Legal history: cases about apportionment
Please note that the following material is not a full summary of the case - it merely highlights the principle referred to in the appropriate section of this manual.
Victoria & Albert Museum Trustees 1996 STC 1016
HMRC refused to agree a change of method retrospectively. From 1 April 1990 to 31 March 1993 the museum used an income-based method of apportionment. At that time the museum had a manual system of accounting that could not cope with direct attribution of tax incurred to business or non-business.
Such a system was eventually developed and adopted with effect from 1 April 1993. The museum applied the method retrospectively to 1 April 1990. It lodged a voluntary disclosure which HMRC rejected.
The tribunal found that although the income based method was less favourable to the museum than the direct attribution method, it was a fair and reasonable method in the circumstances prevailing at the time it was used.
Therefore the museum had not made an error within the meaning of Regulation 64 of the VAT (General) Regulations (now Regulation 34). As a result it was not entitled to retrospectively adjust its input tax claim.

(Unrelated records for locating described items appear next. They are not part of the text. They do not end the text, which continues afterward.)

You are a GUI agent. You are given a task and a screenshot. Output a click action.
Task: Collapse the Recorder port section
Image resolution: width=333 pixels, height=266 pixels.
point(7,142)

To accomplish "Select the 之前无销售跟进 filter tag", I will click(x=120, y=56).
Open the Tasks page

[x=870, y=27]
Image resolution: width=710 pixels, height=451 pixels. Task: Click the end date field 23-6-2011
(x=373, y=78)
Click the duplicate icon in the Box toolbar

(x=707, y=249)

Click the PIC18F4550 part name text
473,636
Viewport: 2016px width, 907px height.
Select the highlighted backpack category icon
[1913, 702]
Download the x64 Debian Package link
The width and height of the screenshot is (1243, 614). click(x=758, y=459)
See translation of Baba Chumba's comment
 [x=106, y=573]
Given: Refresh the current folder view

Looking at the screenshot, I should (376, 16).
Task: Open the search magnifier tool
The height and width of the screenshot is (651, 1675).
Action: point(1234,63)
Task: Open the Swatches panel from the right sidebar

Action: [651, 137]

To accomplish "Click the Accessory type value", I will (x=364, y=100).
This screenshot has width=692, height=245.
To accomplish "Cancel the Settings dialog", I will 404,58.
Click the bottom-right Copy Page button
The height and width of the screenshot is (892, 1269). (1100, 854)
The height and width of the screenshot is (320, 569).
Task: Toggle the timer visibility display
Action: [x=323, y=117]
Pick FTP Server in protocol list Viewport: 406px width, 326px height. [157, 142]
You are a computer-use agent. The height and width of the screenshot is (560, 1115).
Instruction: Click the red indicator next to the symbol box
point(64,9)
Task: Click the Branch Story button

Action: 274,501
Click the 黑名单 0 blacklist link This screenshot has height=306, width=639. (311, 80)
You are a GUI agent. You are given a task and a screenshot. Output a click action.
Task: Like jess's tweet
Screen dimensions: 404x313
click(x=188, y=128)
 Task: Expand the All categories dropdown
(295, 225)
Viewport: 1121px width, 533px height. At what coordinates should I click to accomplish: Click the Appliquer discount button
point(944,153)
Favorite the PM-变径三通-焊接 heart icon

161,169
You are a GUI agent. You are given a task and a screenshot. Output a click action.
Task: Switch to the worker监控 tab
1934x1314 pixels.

When it upheld the tribunal’s decision to dismiss the appeal the High Court commented that: “The problem which, as it seems to me, the Museum is unable to surmount is in demonstrating of what the error consisted, that is of fact, law or otherwise … there was no error of law. No error of fact is asserted other than that a method of assessment was chosen (please note that the judge is here referring to the Museum’s chosen method of apportionment) which did not provide the most favourable outcome. It was nevertheless not one which involved an intrinsic error of fact or law.”